A data set on Kaggle

kaggle.com is a web site where you can find a rich collection of data sets for data science and machine learning. For this homework exercise we are going to use one of the data sets posted on Kaggle to do a text classification task.

The data set we will use is a collection of comments scraped from github. Many popular projects on github attract comments. The data set for this example consists of a collection of those comments where each comment is categorized as either a feature request, a bug report, or a question about the project. For this homework you will be constructing a simple language model to categorize comments into one of these three categories.

For your convenience I have placed an archive containing the data on the course web site at

http://www.lawrence.edu/fast/greggj/CMSC490/github.zip

Finding useful code

When you visit the dataset page for this data set on Kaggle you will see a Code tab: under this tab you will see a list of notebooks that Kaggle users have posted containing code for this data set.

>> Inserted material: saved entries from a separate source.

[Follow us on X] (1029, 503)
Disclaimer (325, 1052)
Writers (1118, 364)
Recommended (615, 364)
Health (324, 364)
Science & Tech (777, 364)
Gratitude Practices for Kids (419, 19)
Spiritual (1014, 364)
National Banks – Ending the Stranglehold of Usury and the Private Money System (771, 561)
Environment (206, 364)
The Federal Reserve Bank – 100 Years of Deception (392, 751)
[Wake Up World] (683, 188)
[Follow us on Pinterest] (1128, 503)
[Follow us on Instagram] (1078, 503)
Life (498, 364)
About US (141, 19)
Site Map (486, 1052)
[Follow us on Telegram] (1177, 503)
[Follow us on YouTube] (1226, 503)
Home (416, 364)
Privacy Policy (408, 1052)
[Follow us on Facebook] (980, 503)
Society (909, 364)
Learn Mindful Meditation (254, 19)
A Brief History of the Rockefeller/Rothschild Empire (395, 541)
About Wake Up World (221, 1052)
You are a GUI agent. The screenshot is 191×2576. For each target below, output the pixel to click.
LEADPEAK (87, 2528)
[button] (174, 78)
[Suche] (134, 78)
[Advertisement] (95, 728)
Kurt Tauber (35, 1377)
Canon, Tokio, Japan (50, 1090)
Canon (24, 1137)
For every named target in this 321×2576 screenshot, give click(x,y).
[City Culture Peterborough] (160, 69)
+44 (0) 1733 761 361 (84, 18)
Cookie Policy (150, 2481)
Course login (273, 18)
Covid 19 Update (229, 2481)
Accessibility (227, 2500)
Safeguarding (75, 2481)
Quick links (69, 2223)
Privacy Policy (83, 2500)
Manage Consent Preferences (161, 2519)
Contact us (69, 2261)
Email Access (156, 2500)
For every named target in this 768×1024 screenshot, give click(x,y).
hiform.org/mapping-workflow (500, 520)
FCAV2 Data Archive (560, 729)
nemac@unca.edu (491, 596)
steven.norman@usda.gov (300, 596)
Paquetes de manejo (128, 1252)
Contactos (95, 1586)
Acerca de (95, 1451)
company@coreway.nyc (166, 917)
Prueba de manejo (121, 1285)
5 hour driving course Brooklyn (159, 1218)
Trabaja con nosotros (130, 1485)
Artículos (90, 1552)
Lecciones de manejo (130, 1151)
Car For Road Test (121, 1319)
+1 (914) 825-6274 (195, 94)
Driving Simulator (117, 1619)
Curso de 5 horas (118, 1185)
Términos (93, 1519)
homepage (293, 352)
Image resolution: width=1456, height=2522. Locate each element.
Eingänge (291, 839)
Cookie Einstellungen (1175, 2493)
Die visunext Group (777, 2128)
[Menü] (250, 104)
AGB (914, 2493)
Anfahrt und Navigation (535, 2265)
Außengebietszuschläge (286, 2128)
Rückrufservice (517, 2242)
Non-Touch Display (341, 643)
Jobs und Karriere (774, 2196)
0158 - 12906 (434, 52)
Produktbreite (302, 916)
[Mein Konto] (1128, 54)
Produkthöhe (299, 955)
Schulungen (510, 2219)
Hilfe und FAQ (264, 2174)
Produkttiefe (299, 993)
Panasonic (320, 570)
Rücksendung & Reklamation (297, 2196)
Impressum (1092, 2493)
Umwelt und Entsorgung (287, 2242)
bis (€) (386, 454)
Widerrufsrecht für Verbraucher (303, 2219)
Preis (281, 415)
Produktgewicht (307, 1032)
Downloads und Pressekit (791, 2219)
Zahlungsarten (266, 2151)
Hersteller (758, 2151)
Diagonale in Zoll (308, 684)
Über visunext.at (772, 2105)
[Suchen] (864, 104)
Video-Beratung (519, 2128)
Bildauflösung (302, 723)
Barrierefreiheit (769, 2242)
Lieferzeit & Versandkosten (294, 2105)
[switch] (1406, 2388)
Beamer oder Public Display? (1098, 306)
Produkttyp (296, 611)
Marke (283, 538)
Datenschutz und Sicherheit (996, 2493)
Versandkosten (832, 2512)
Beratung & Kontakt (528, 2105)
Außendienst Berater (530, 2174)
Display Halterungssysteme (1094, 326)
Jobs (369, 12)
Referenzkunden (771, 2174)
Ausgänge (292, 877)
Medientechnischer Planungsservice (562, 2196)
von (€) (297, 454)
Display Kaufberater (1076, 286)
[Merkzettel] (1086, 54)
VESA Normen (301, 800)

A common problem that everyone has to deal with when working with this data set is cleaning the text. This particular data set is particularly dirty, because it contains HTML code, snippets of code in various programming languages, and other stuff that you don't typically find in ordinary text. For this exercise I suggest you take a look at some of the notebooks that users posted for this problem and pay particular attention to the methods they use to clean up the input text.

What you need to do

Your challenge in this assignment is to write some code that can load the data in the data set, clean it, and then pass that data to a simple neural network model that can solve the classification problem.

You are welcome to model your network on one of the examples the author develops in chapter 11 to do sentiment analysis on the movie reviews.

The level of accuracy you should shoot for should be to get an accuracy of 75% or higher.

Helpful hint

If you use some of the cleaning code from Kaggle you will end up with the data for your model stored in a pandas dataframe. You should extract the text and labels from this dataframe, put them in a pair of numpy arrays and then slice those numpy arrays into training, validation, and test slices. You will then have the problem of setting up a keras dataset object that can load data from those arrays. Here is some example code to demonstrate how to do that:

train_ds = tf.data.Dataset.from_tensor_slices((X_train,Y_train)).batch(64)